The promotion of the bacteria, fungi and AMF capable of driving key nutrient cycle processes could be enhanced by environmental friendly systems, as shown by the NMDS data. The decomposition of organic amendments releases labile carbon sources that promote microbial activity, stimulating essential enzymatic processes for nutrient transformations. In such case, all microbial groups described here, could directly or non-directly contribute to the nutrient cycling, sometime the AMF hyphae function as attractive for beneficial bacteria in the soils (Cruz and Ishii, 2012). These authors affirmed that under natural conditions, the AMF hyphae sometimes attract beneficial bacteria, which could contribute to the nutrient cycling in soil. OMS promote functionally diverse microbial communities, including nitrifying bacteria such as Nitrospira which enhance N cycling efficiency (Ouyang et al., 2022). The increased activity of β-glucosidase, urease, and phosphatase under OMS indicates a microbial-driven acceleration of carbon, nitrogen, and phosphorus cycling, supporting long-term soil fertility. In the case specific of the sampled areas, the higher available P and amount of humus content (Dilzahan et al., 2021) could contribute for the C cycling and higher microbial richness, here represented by Shannon diversity and number of OTUs.
These findings are consistent with studies demonstrating that organic management practices enhance soil microbial diversity and function, leading to improved nutrient cycling and soil health, and highlight that OMS promote nutrient cycling, which benefits soil fertility and agricultural sustainability (Mohan et al., 2021; Yu et al., 2024). The observed increase in microbial activity is consistent with these studies, which suggest that organic amendments significantly influence microbial functions related to nutrient cycling. Moreover, nitrogen management is crucial for enhancing soil health (Rodríguez-Espinosa et al., 2023).
Both OMS and WS could contribute to more sustainable and resilient soil management practices by promoting microbial diversity, improving nitrogen and carbon cycling (Brown et al., 2022). Further investigation across various agricultural systems is needed to refine management practices and optimize soil health and sustainability.

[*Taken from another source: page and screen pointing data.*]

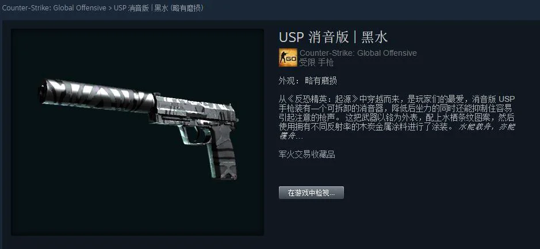Viewport: 540px width, 249px height.
Task: Click the item description paragraph
Action: (397, 118)
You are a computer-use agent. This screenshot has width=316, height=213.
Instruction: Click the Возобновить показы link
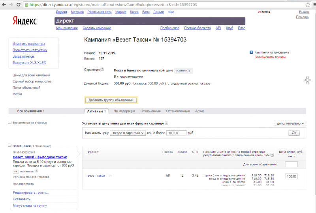click(x=270, y=57)
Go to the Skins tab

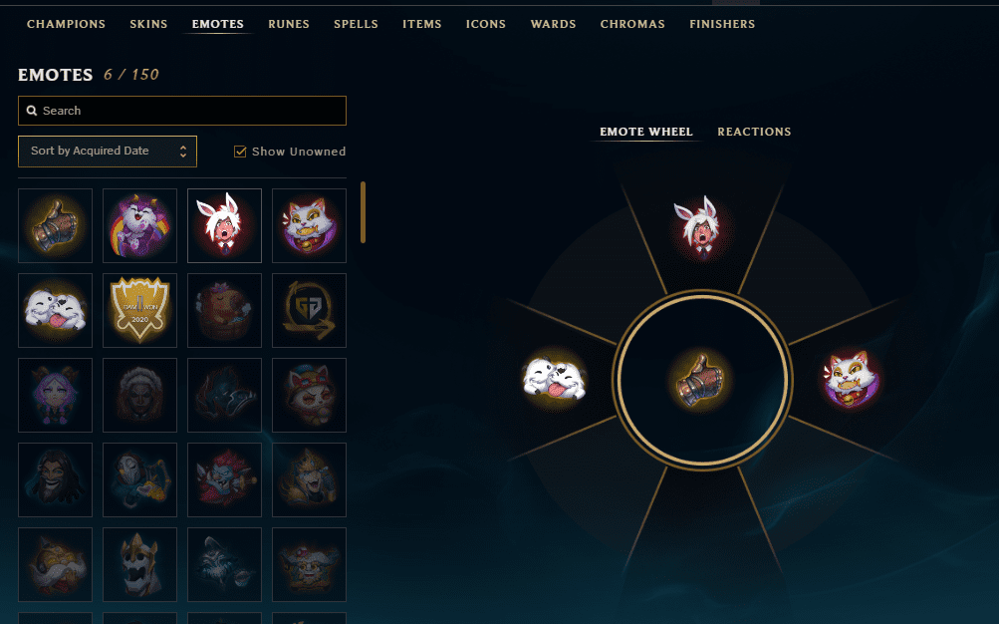[148, 24]

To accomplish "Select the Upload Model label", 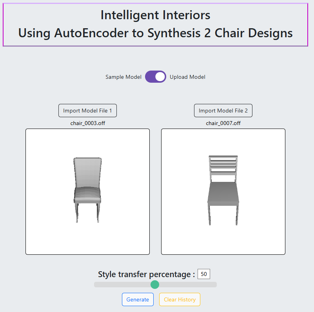I will click(x=187, y=77).
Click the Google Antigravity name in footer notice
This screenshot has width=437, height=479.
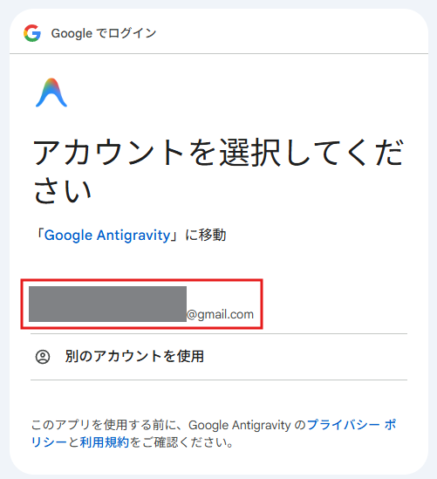pyautogui.click(x=240, y=425)
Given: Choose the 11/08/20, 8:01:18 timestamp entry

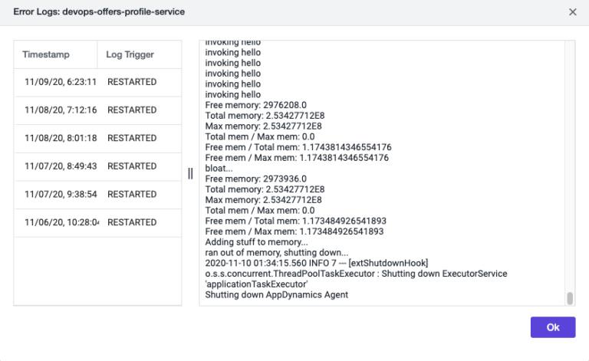Looking at the screenshot, I should pos(60,139).
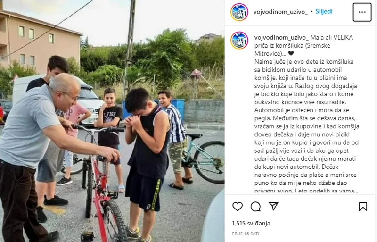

This study highlights the importance of agricultural practices in shaping soil microbial communities and enzyme activities. Organic management systems enhance microbial diversity and enzyme activity, while contributing to improved nitrogen and carbon cycling. Wild followed by organic soils have distinct nitrogen retention mechanisms, higher microbial diversity, and drive the relationship between enzyme activity and the microbial community, represented by the relative abundance. This can emphasizing the value of undisturbed ecosystems in maintaining balanced nutrient cycles. Overall, the findings suggest that organic management systems and wild systems promote more resilient and sustainable soil health compared to conventional management systems, with regional soil variations significantly influencing microbial and nutrient dynamics.